### Records
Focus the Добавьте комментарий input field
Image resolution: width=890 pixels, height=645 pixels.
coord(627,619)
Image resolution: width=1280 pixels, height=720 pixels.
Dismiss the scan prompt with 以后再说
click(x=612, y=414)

### Exercise goal
Everything from the line containing "Image resolution: width=1280" to the last line of the material above must be copied exactly, and only that.

### Result of this exercise
Image resolution: width=1280 pixels, height=720 pixels.
Dismiss the scan prompt with 以后再说
click(x=612, y=414)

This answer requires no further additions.